The Times piece offers one fairly simple reason for why folks marry the wrong person—they say that we are all crazy in some way, but don’t discuss, explore or really demonstrate our craziness with one another before we say “I do.” Then, after marriage, our real selves come out and suddenly our partner is asking who is this person and why didn’t I know this before? They make the point that the close proximity created by intimacy brings out our problems, and that many of us have an array of them. Wow, that is sobering.

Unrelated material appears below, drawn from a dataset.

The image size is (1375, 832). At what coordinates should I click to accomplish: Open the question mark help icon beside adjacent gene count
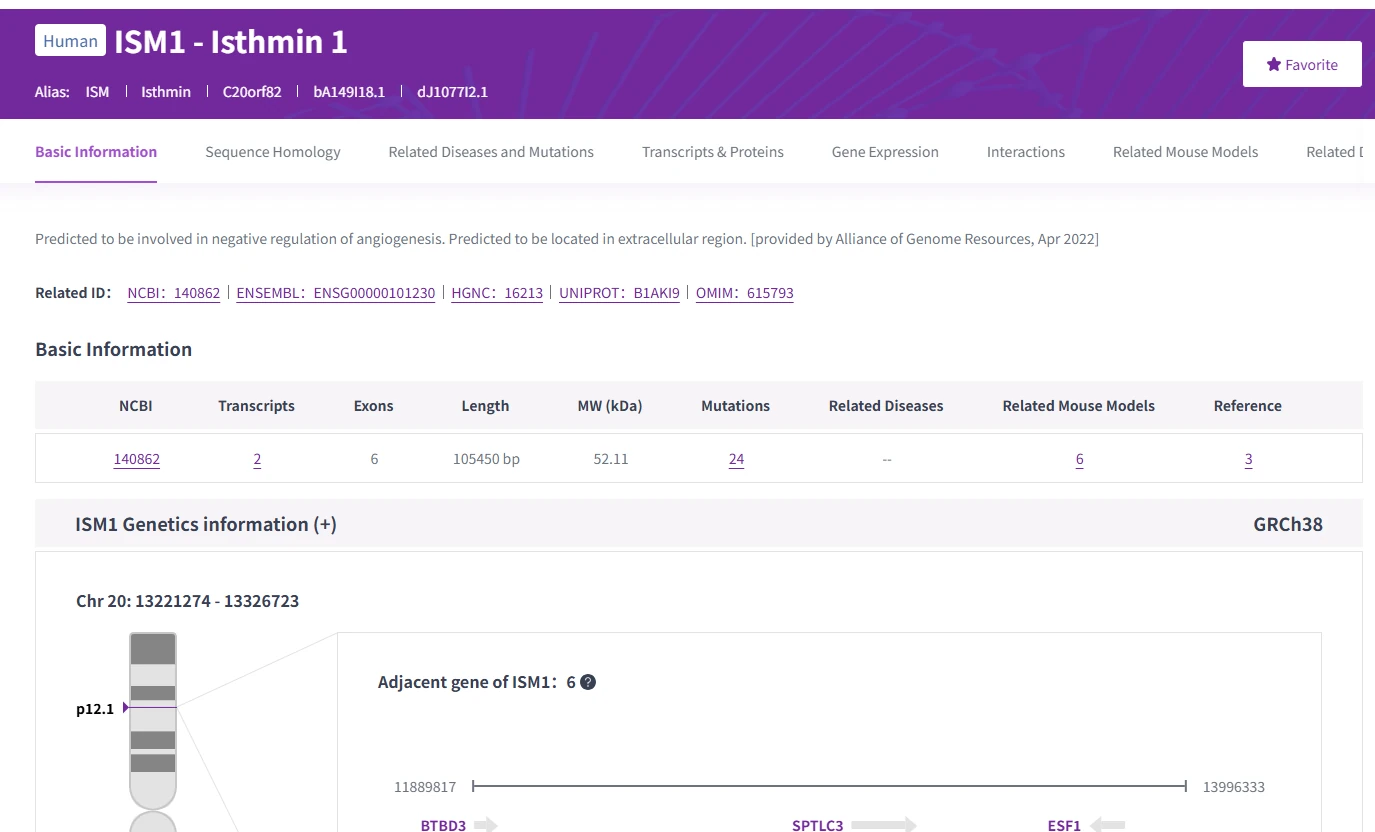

According to the author; “marriage ends up as a hopeful, generous, infinitely kind gamble taken by two people who don’t know yet who they are or who the other might be, binding themselves to a future they cannot conceive of and have carefully avoided investigating.” As a therapist who works with many couples in trouble, I can’t really disagree with this theory. Couples don’t do enough talking and asking beforehand—as though they fear it will be too unromantic or demonstrate a lack of faith in one another. The piece points out that we now have marriages based on feelings, instead of practicality and convenience. This is because most people believe that chemistry is about how we feel and don’t consider the other important pieces needed for marital success–like stability, maturity, and reliability. You are probably thinking, oh, how boring. Believe me, these qualities grow on you.
When we marry we look for someone who is familiar and resonates with our childhood perceptions and experience of love—which may or may not have been functional or healthy. If our role models shaped us to seek out needy, angry, or uncommunicative people to love and make whole—then this is who we would believe our right person to be. If someone seeking a relationship with dysfunctional traits encounters a healthy, stable and mature person—they usually don’t feel any attraction. This then leads them to reject someone who could have been right for them and with whom they could have found happiness.
In my experience there is great truth to what this author lays out as the reason people end up in unhappy marriages. Therefore what you have always heard is true—get yourself straight before making one of the most important decisions and biggest commitments of your life. Otherwise, you may end up marrying the wrong person for all the wrong reasons.